WHAT IS ASKED: From the passage below on projecting transparencies, set down word for word the stretch from "No, the screen" through "the screen itself.".

To project a slide to a viewing screen at some distance then the brightness of the lamp has to be great because of the inverse square law when compared to an enlarger which is projecting over a much shorter distance and to paper which is sensitive to low light levels. The transparency needs to accomodate that brightness. I was not suggesting that the density of a transparency is related to inverse square law but that because of the requirements of projection, a transparency must be of great density range. A dmax 4 transparency is 13+ stops. If you metered a projection screen would it be 13+ stops range?

No, the screen image of a transparency with a density range of 4.0 will not have a 13⅓ stop brightness range, but not because of the inverse square law. The difference between the density range of the transparency and the brightness range of the image on screen will be predominantly because of the factors that AgX has already mentioned: flare, room reflections and some small amount of ambient light being the typical main sources, interacting with the behaviour of the screen itself.

A practical example of this is seen in simple film to video transfer: one cannot reduce the brightness range of the screen image to a range that can be handled by a video camera by simply moving the screen further away from the film projector.

A run of records
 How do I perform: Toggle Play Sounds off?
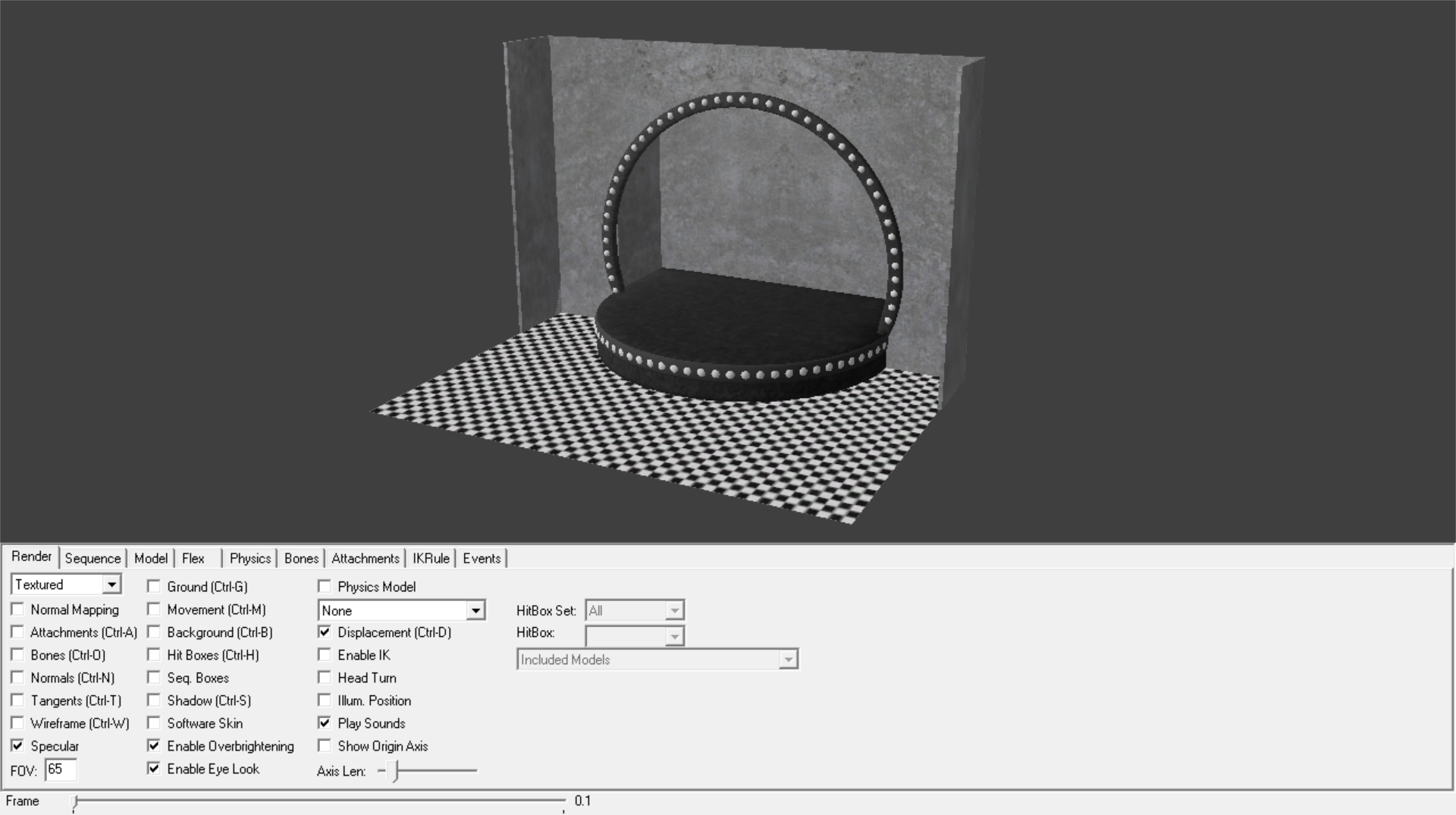(x=325, y=723)
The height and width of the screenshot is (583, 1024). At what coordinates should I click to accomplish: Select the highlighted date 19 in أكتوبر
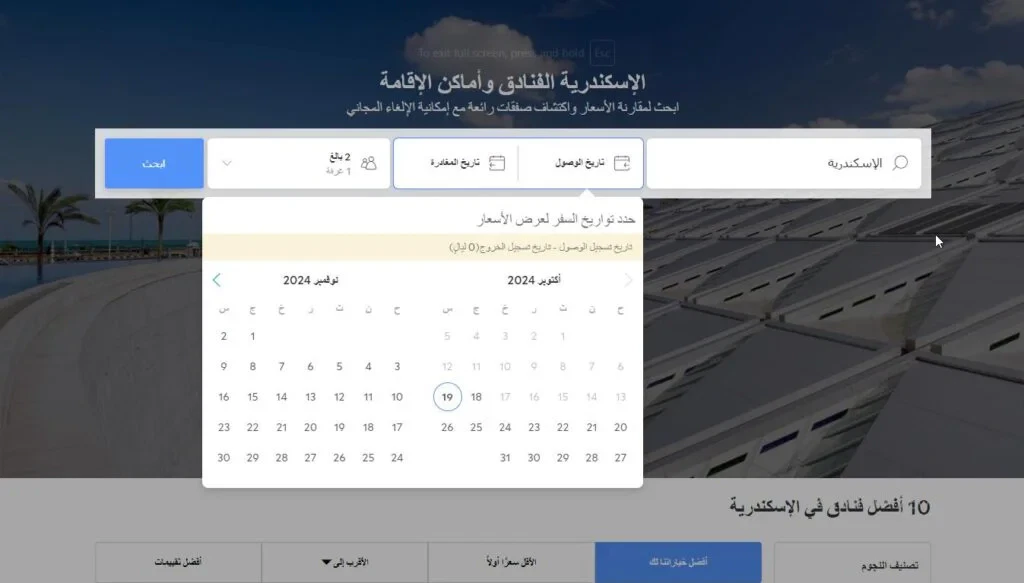(x=447, y=397)
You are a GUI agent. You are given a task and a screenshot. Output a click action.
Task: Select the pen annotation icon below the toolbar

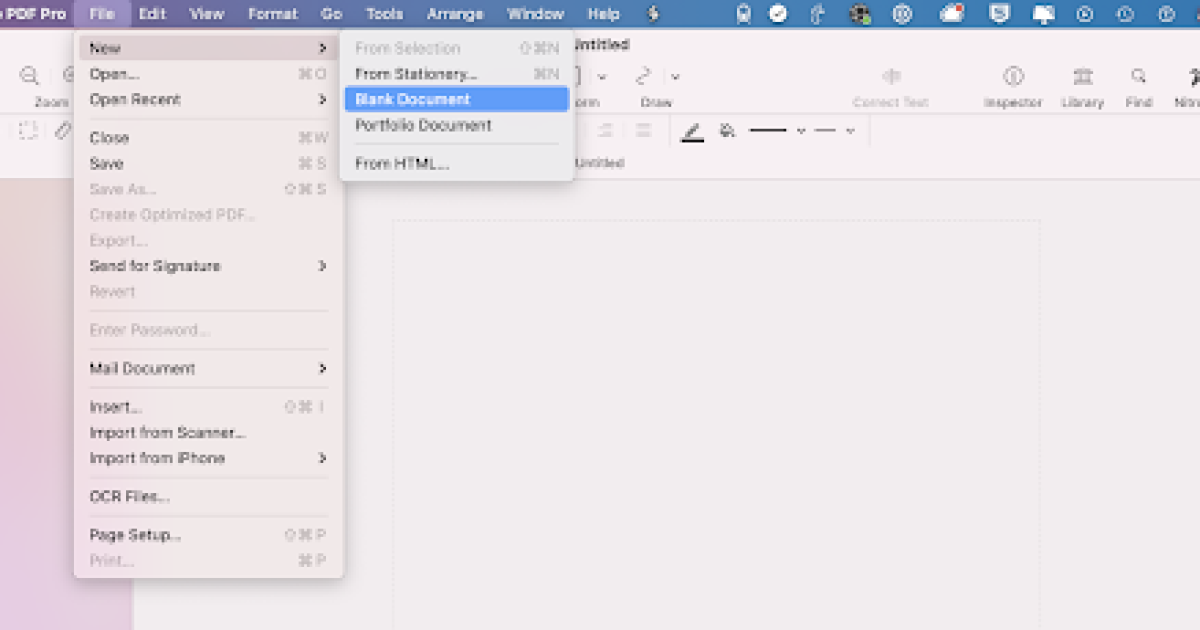point(62,130)
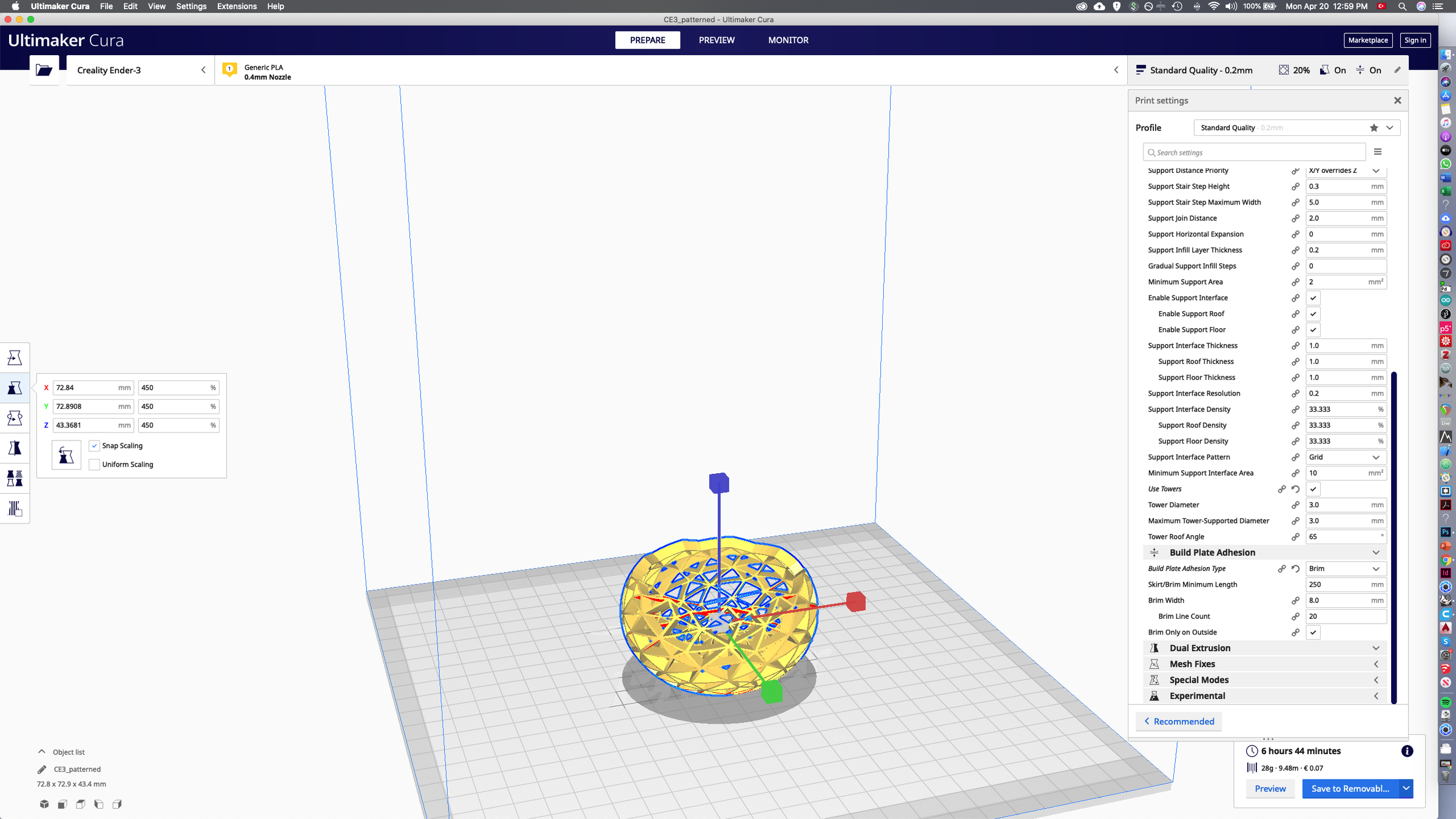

RESULT OF THE EXERCISE:
No, the screen image of a transparency with a density range of 4.0 will not have a 13⅓ stop brightness range, but not because of the inverse square law. The difference between the density range of the transparency and the brightness range of the image on screen will be predominantly because of the factors that AgX has already mentioned: flare, room reflections and some small amount of ambient light being the typical main sources, interacting with the behaviour of the screen itself.